The nature of support provided to compulsory service personnel during assignment plays a major role in the success of the placement. An important aspect is the benefits provided to the health worker, including pay, housing, continuing education and clinical backup or supervision. Programmes that send doctors to remote areas with little support may be delivering on a political promise to place doctors in the periphery, but the absence of assistance is likely to result in a minimally effective programme where clinicians may abandon their site or function ineffectively.
No rigorous study has systematically compared rural and remote workforce disparities in countries with compulsory service to those in countries that don't have such programmes. Compulsory service programmes are a mechanism for staffing and reinforcing the health workforce especially in areas where access to primary and essential heath-care services and systems is weak. Compulsory service may not be able to provide a permanent answer to capacity development, nor guarantee the development of a permanent workforce for underserved communities but, if well planned with incentives, can contribute to a nation’s plan for health workforce capacity development, distribution and retention in rural and underserved areas.

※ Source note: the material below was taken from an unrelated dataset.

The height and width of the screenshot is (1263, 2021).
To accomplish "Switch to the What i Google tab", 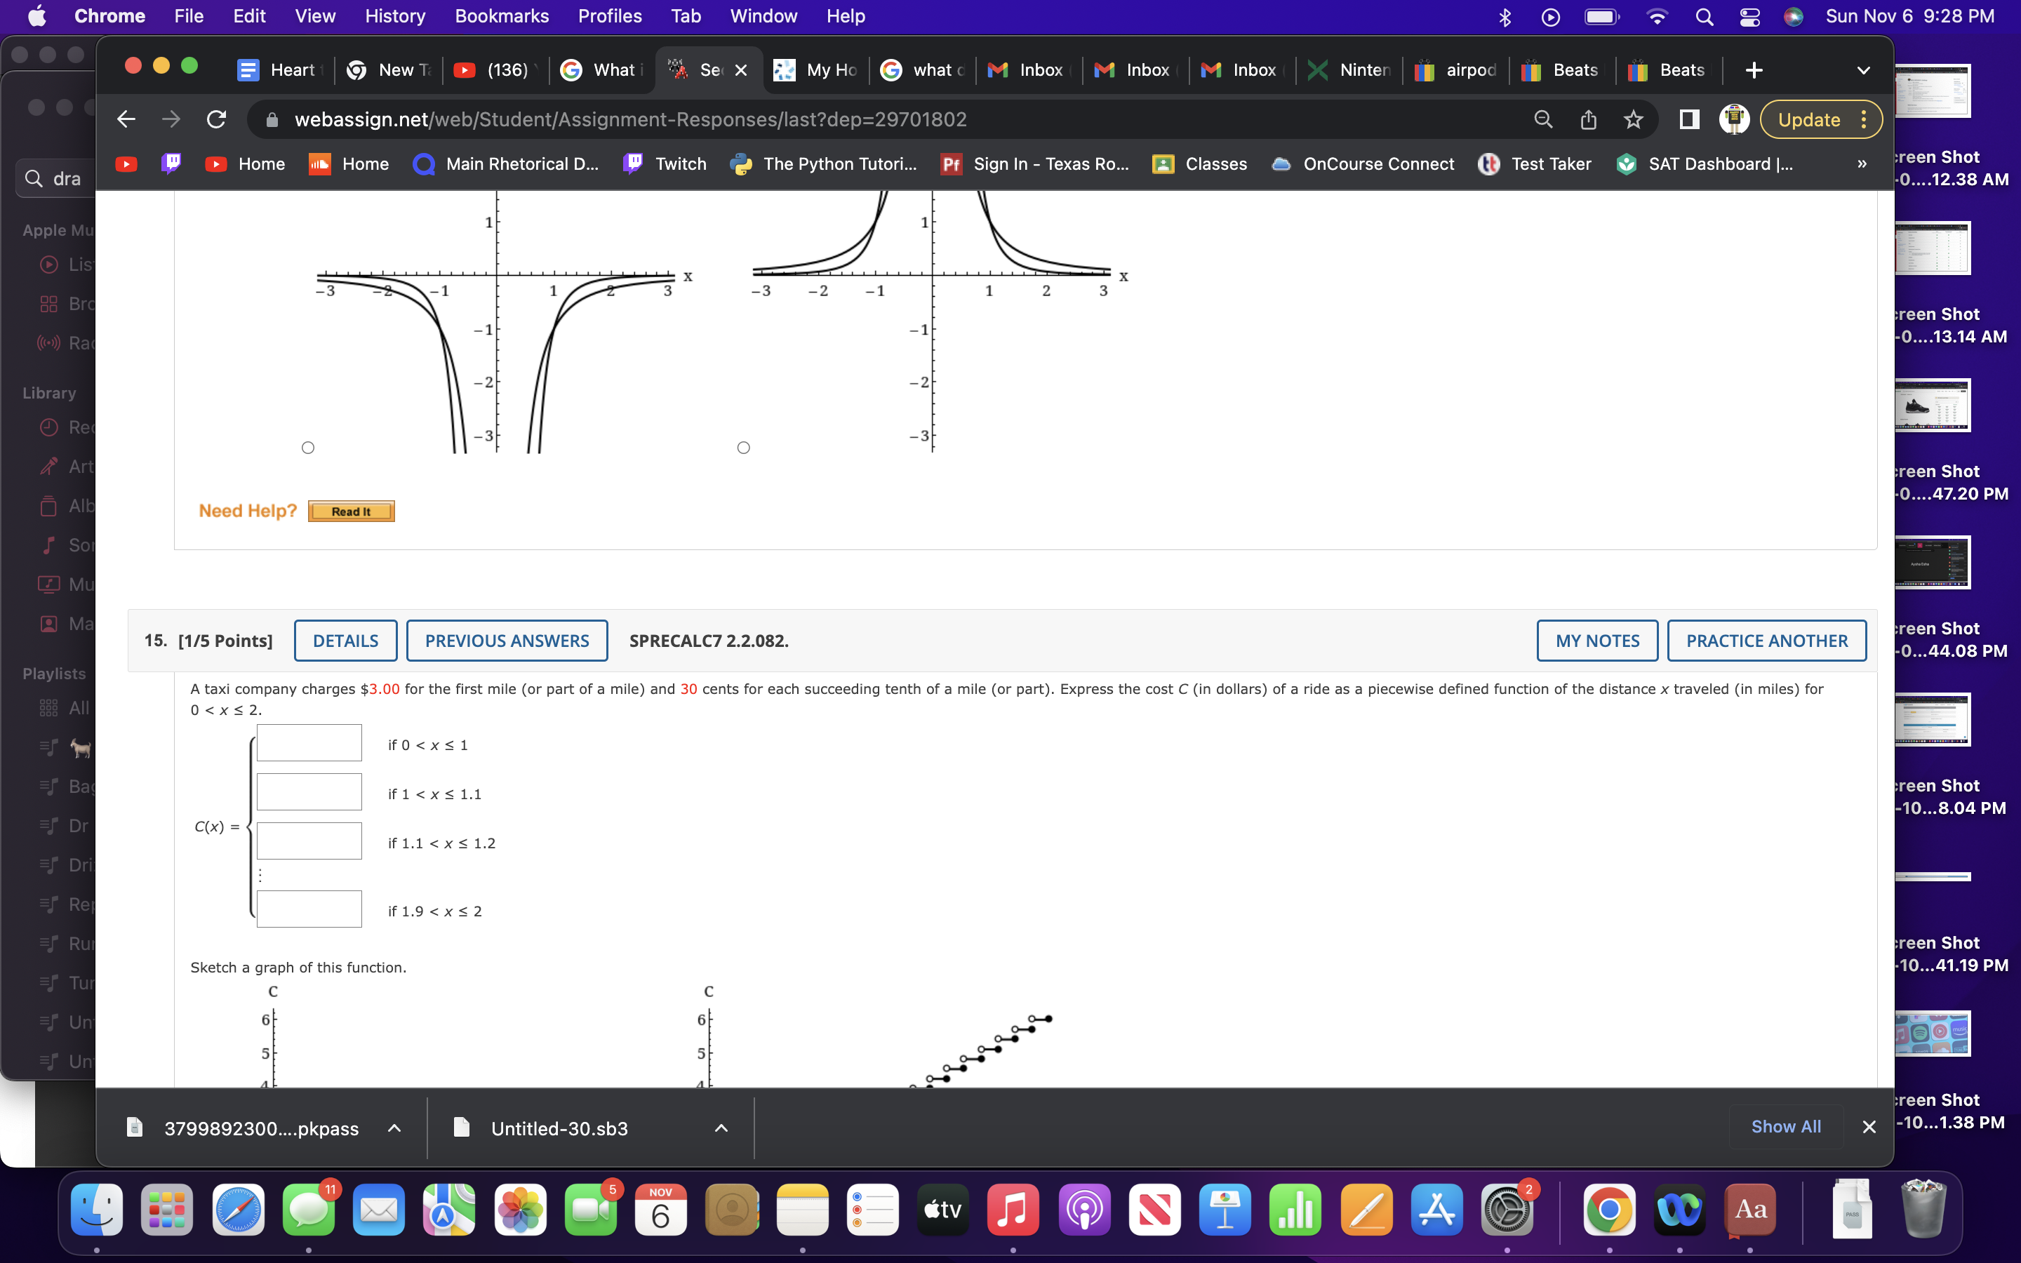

We thank Jean-Marc Braichet, Carmen Dolea and Manuel Dayrit from the World Health Organization; Okey Akpala, J Koku Awoonor-Williams, Luis Huicho, Percy Mahlati, Karin Straume, Thiagarajan Sundararaman, Kim Webber and Lambert Wesler.
The Health Workforce Migration and Retention, Human Resources for Health, Health Systems and Services at the World Health Organization provided financial support to conduct this study under the work done on “Policy recommendations and guidelines on increasing access to health workers in remote and rural areas through improved retention.”